Gastric Enteroendocrine cells (gEEC): Development, Homeostasis and Response to Sleeve-Gastrectomy

The stomach serves a role in digestion through exocrine and endocrine secretions. Little is known concerning development and homeostasis of gEECs: X, D, EC and ECL cells. Stem cell populations and cell type lineages in the stomach are not well defined, there is a shortage in genetic tools in stomach research, and gastric organoids from adult tissues don’t give rise to reliable gEECs. This gap is surprising since gEECs secrete hormones that control hunger, motility and digestion.
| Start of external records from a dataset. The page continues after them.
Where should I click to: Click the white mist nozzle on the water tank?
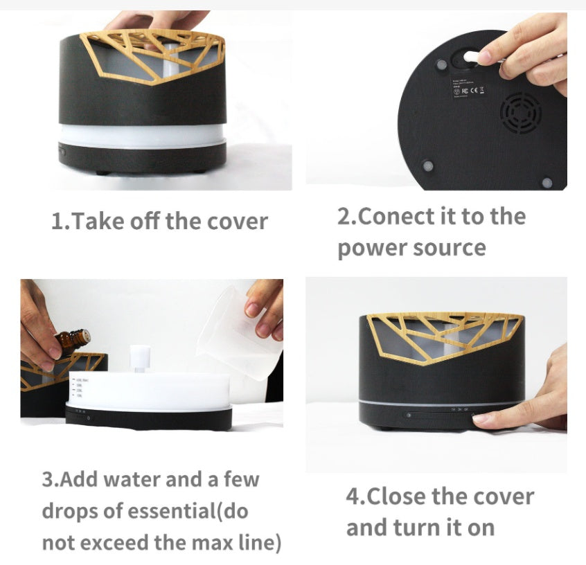point(140,357)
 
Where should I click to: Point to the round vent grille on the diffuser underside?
point(521,113)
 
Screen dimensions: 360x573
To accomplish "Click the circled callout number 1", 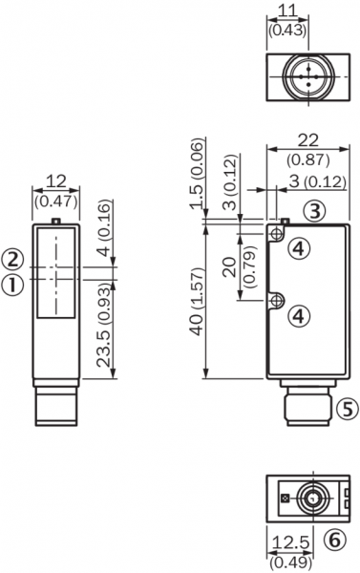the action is [x=13, y=285].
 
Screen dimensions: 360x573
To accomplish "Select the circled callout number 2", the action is [x=13, y=260].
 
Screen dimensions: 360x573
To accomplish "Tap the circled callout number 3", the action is [x=315, y=211].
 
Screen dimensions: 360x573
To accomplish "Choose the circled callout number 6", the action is [x=335, y=539].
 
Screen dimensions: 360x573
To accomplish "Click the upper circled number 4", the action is [x=299, y=248].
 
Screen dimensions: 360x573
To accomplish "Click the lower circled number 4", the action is [x=299, y=316].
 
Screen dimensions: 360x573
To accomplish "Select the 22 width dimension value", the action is [x=308, y=140].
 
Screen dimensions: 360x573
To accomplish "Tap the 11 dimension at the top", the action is [x=287, y=11].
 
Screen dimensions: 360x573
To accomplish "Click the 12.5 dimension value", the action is [x=291, y=542].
scRNAseq on human gastric biopsies showed that PTF1a, a key TF in the development and maintenance of the exocrine pancreas, is expressed in ECLs. IHC methods confirmed this finding and showed cytoplasmic localization of PTF1a in mature ECLs and nuclear localization in other cells, presumably gEEC progenitors. Lineage tracing using PTF1a-CreER mice demonstrated that PTF1a is expressed in the common elusive gEEC progenitor.

Sleeve-gastrectomy, a treatment for obesity, is associated with changes in endocrine secretion. scRNAseq and histological studies on human gastric biopsies revealed an increase in the proportions of ECLs, and a decrease in X and D populations following surgery. This change was associated with upregulation of PTF1a and its exocrine target genes in ECLs. We hypothesize that PTF1a plays a key role in these changes, and in the development and homeostasis of gEECs.

We aim to study the differentiation processes of gEECs in vivo using local viral infections in transgenic mice. We will isolate PTF1a+ cells to generate an organoid model for gEECs which will enable further mechanistic studies in vitro.